NetzwerkKRiStA

Bundestagsdrucksache vom 3. Januar 2013: Risikoanalyse „Pandemie durch Virus Modi-SARS“

Eine pandemische Lage, wie die Welt sie durch das Sars-CoV-2-Virus gegenwärtig erlebt, stand dem RKI, der Bundesregierung und dem Deutschen Bundestag bereits im Jahr 2013 als durchaus mögliches Szenario vor Augen. Bereits am 3. Januar 2013, etwa sieben Jahre vor der gegenwärtigen Pandemie, unterrichtete die Bundesregierung den Deutschen Bundestag in dem umfassenden und detaillierten 88-seitigen „Bericht zur Risikoanalyse im Bevölkerungsschutz 2012“ neben einem Szenario betreffend Hochwasser vor allem über die Möglichkeit des Eintritts einer derartigen pandemischen Lage, wie wir sie gegenwärtig sehen und nannte sie „Pandemie durch Virus Modi-SARS“. Das Strategiepapier, welches unter der Federführung des Robert Koch-Instituts erarbeitet wurde, ist in der Bundestagsdrucksache 17/12051 für die Öffentlichkeit zugänglich.
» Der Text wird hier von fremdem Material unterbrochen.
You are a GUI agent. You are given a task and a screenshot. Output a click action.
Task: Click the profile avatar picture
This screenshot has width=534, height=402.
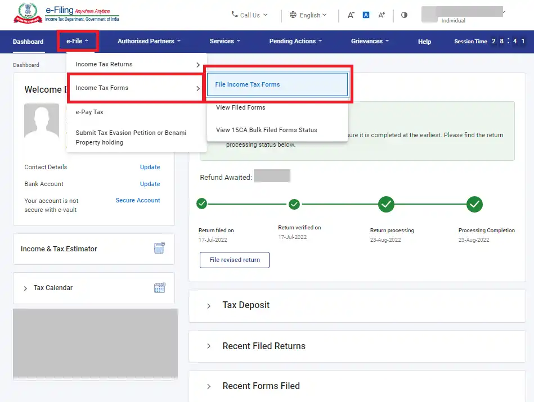coord(42,121)
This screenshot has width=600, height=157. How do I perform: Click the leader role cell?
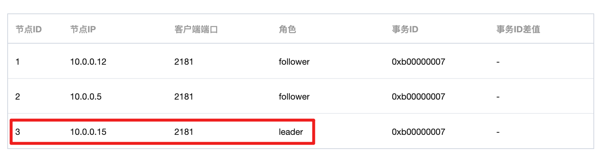[291, 132]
Seine Lektüre erstaunt, da insbesondere die ersten Monate der Pandemie, wie sie nicht nur in Deutschland, sondern weltweit stattgefunden haben, in diesem Katastrophenszenario erstaunlich treffend antizipiert worden sind. Das fiktive Virus trägt sogar den Namen „Modi-SARS“. Vorkehrungen für den Fall des Eintritts dieser Pandemie hätten von langer Hand getroffen werden können und müssen. Dazu gehört aus rechtsstaatlicher Sicht die langfristige Planung, wie der Gesetzgeber verfassungskonform mit einer derartigen Notlage umgehen kann.